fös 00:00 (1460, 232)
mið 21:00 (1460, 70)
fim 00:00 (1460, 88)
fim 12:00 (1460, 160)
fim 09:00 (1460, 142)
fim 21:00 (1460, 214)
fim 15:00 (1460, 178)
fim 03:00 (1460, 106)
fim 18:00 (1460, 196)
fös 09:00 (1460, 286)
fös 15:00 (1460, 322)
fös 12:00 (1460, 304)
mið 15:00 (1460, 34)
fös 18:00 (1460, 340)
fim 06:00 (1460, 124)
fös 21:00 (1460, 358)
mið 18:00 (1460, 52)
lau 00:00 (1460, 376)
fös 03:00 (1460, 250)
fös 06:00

.....

What the exercise asks: Return exactly, and only, the line containing "mið 15:00 (1460, 34)" and every line after it through the end of the material.

Solution to this problem:
mið 15:00 (1460, 34)
fös 18:00 (1460, 340)
fim 06:00 (1460, 124)
fös 21:00 (1460, 358)
mið 18:00 (1460, 52)
lau 00:00 (1460, 376)
fös 03:00 (1460, 250)
fös 06:00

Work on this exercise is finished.